Doda nie pobiła. Jedynie się szarpała
Rzecznik prasowy Dody poinformował o korzystnej dla wokalistki decyzji prokuratury.
"Mokotowska prokuratura umorzyła postępowanie dotyczące rzekomego pobicia przez Dodę byłego asystenta Jakuba Majocha" - czytamy w oświadczeniu rzecznika Dody.
"Biegli medycyny sądowej w oparciu o obdukcję oraz zeznania Dody stwierdzili, że nie mogła ona spowodować takich obrażeń u poszkodowanego, jakie wymieniał on, skarżąc się choćby w mediach. Dodatkowo przesłuchiwani w sprawie świadkowie mówili jedynie o szarpaninie.
Wobec powyższych faktów i ustaleń prokuratura zdecydowała się umorzyć postępowanie i oddalić zarzuty byłego współpracownika artystki" - głosi oświadczenie.

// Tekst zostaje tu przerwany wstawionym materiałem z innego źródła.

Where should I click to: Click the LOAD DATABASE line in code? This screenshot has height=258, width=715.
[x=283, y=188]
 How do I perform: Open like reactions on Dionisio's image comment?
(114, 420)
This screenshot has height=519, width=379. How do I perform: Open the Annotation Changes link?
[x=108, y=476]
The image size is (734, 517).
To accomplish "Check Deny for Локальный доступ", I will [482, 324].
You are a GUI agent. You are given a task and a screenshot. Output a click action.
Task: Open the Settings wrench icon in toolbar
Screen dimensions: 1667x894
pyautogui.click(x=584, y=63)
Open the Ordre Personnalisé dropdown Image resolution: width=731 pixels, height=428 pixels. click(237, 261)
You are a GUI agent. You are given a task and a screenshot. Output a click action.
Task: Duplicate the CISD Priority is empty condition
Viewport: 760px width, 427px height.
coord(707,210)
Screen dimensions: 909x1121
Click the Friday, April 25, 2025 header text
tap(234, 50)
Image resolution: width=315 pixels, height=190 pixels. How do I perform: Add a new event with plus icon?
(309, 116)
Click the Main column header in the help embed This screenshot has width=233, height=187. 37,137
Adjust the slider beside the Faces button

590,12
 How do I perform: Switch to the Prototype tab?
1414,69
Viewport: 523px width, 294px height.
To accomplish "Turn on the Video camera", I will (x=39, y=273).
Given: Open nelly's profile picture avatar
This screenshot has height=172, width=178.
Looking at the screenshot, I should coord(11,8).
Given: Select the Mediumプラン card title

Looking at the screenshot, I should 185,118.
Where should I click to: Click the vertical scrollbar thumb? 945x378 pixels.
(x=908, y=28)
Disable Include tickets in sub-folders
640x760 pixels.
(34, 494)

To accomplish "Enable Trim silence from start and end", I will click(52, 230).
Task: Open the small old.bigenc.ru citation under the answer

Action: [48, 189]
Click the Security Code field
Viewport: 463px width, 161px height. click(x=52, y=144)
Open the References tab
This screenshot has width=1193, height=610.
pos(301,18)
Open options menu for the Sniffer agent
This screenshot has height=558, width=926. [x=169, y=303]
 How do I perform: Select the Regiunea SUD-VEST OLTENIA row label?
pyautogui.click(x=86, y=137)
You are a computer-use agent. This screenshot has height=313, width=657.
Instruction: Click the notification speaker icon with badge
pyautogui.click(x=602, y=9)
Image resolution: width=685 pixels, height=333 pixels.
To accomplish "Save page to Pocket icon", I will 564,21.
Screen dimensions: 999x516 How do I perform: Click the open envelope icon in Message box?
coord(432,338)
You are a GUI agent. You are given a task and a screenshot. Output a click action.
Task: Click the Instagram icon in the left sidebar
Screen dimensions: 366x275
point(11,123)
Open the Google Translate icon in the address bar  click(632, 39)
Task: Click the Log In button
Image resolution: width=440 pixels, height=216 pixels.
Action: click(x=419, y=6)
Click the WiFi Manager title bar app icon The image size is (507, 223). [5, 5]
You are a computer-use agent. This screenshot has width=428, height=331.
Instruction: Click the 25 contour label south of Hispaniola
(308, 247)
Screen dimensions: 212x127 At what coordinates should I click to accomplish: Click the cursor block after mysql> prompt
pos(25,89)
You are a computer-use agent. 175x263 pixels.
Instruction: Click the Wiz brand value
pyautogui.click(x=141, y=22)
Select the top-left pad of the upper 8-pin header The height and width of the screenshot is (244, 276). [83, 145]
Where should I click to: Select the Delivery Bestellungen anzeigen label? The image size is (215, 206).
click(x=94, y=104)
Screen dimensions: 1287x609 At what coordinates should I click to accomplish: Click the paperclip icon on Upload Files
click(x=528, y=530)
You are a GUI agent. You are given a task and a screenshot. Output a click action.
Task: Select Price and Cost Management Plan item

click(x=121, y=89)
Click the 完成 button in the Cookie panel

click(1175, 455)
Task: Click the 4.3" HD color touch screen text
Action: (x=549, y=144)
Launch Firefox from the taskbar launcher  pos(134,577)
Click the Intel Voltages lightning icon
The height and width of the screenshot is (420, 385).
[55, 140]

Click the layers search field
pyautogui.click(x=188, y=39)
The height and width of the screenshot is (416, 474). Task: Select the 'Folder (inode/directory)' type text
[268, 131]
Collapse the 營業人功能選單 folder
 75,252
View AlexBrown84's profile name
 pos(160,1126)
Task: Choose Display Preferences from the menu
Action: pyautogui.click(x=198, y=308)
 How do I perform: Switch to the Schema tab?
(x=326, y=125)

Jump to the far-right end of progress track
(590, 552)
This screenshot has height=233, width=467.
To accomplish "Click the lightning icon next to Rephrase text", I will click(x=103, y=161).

Przypomnijmy, że Majoch skarżył się w tabloidach, przedstawiając sytuację tak, jakby niemal stracił życie w wyniku ciężkiego pobicia. Na dowód pokazywał wyniki obdukcji, a tam m.in.: "porażenie nerwu twarzowego", "zwężenie szpary oka lewego", "zasinienie i obrzęk w okolicy podoczodołowej lewej", "opadnięcie powieki górnej oraz zasinienie wokół gałki ocznej", "krwiak przymózgowy".
Cała ta kuriozalna sytuacja była pochodną konfliktu między Dodą a jej byłym menedżerem. Oboje zarzucają sobie nieuregulowane należności i niewywiązywanie się ze swoich obowiązków.